◆ Consignes:
Répondez brièvement aux questions suivantes sur le texte consacré à Ville-Marie :
(a) En quelle année Jacques Cartier est-il passé par la bourgade amérindienne mentionnée ?
(b) Comment se nommait cette bourgade ?
(c) Quel groupe cherchait à contrôler la région située sur « la grande rivière » ?

◆ Extrait:

Ville-Marie pour les nations

Au moment de la fondation de Ville-Marie, quel est l’état de la situation entre Français et Amérindiens sur le territoire de l’île de Montréal et des environs? Puisque l’objectif premier des fondateurs est l’évangélisation des Amérindiens, comment s’établiront les premiers contacts avec les principaux intéressés?

Les Relations, journal officiel des Jésuites, mentionne que lors du passage de Jacques Cartier en 1534, il se trouvait une imposante bourgade amérindienne nommée Hochelaga, qui fit bon accueil à ces «originaux européens». Environ 100 ans plus tard toutefois, l’île était complètement déserte, les guerres entre tribus ayant fait fuir tous les habitants. Il s’agissait pourtant d’un endroit stratégique à tous points de vue car il offrait un accès privilégié à toutes les nations amérindiennes du pays. La Confédération iroquoise le savait bien et cherchait à contrôler la région sur «la grande rivière» (le St-Laurent). Voulant assurer son commerce, elle régnait en maître et semait la terreur dans toute la Nouvelle-France en bordure du fleuve. Ils faisaient fuir les autres tribus amérindiennes ainsi que les Français qui sollicitaient leur passage dans la région.

◆ Section des données:

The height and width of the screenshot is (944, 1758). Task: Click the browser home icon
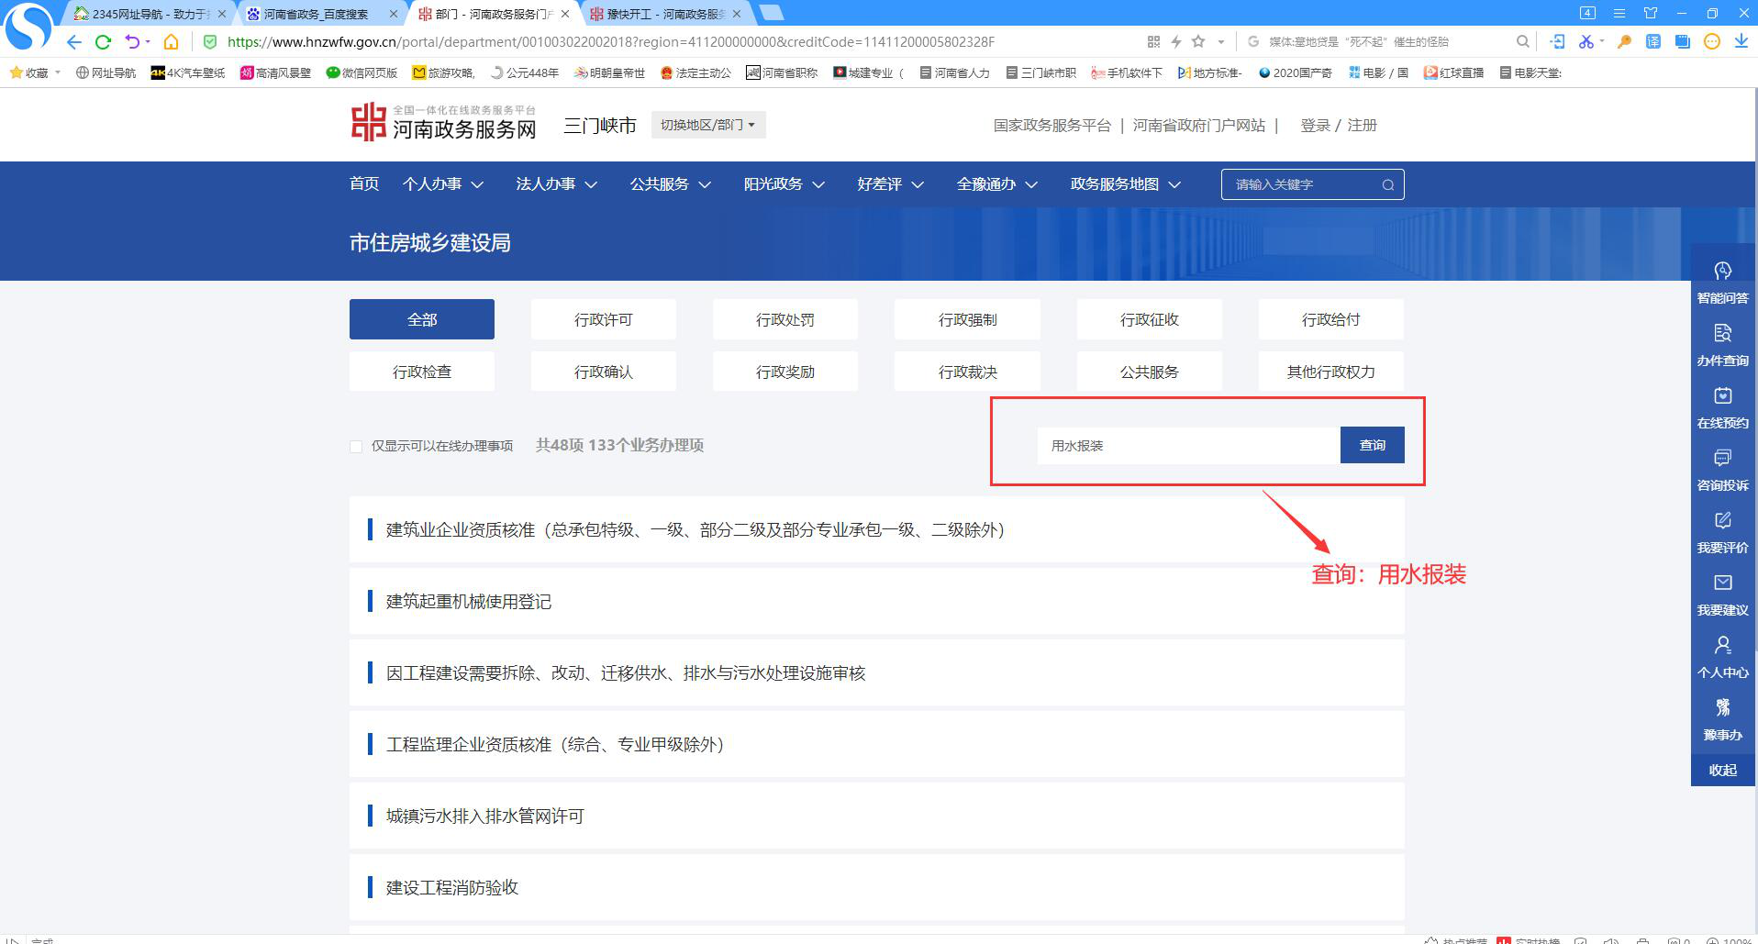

◆ Résultat:
(a) En 1534.
(b) Hochelaga.
(c) La Confédération iroquoise.